Our proposed approach is a milestone for automatic analysis of open-text answers from a COVID-19 lockdown questionnaire. Since the decision making needs a faster analysis, the use of a large number of human experts is expensive for government and mental health institutions. Our model proposes a solution to this issue, since the artificial intelligence models can learn from experts and apply the learned knowledge to resolve problems such as the ones faced in our work, but in shorter times. The beneficiaries are all stakeholders involved in the lockdown situation.

5 Conclusion

The seq2seq model allows us to find sentiment information inside the analyzed texts. However, a high amount of data is needed to carry out this task, since the transformer structure has millions of parameters inside. So, fine-tuning is a good alternative to reduce the computational cost of the train from scratch for the sentiment analysis model.

Sentiment analysis may be one approach to provide support for students and faculty as we prepare for future public health crises.
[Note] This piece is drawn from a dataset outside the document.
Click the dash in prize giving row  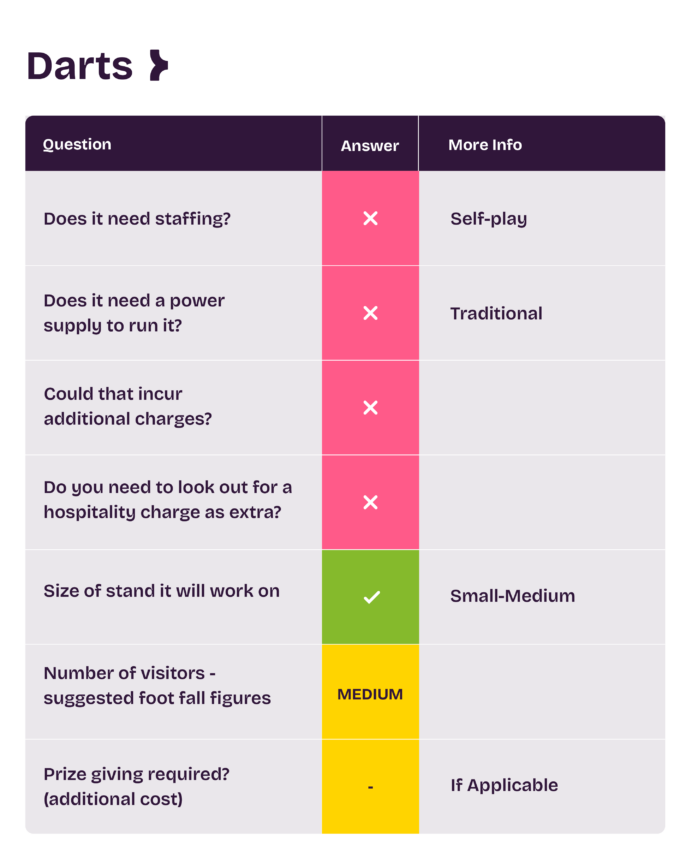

One of the challenges of this study was that we rapidly mobilized the launch of the survey and as a result the psychometric properties of the survey instrument were not rigorously evaluated.

The main limitation of the present work is the use of a pretrained model as a base to fine-tune a specific model, since this situation could cause bias regarding the data used to train the model from scratch. Nadeem et al. (2004) Lovering et al. (2020), Sahlgren and Olsson (2019) describe how in language models, the bias appears after a fine-tuning process applied to perform a specific task. However, they propose the fine-tuning technique as an option where the amount of data is limited and the computational cost is an issue to be dealt with in the research process. Besides, the double sense, sarcasm, metaphors are a key issue to be addressed in future works, since this is a problem of the state-of-the-art natural language models.

Finally, the model is limited in relation to the amount of data, since we could not train our own embedding to codify the input words as vectors. It is necessary for more sensitive works to build an embedding to get more accurate representations, regarding the context, of the inputs used in our study.

Future research should consider the long term. The long-term implications of the lockdown are unknown and need to be examined using cohort and longitudinal studies. Combined with machine learning techniques, the findings may provide improved mental health interventions that universities and other educational institutions may use to provide supports for students and faculty who are struggling with their mental health (Nowrouzi-Kia, 2022).

It is very important to consider that working with transfer learning has advantages and disadvantages. So, to reduce the bias caused by the limited amount of data to fine-tune the models, the data collection is mandatory for future research works. Besides, once the data is collected, we can train a specific embedding and a distilBERT model from scratch to perform the sentiment analysis task.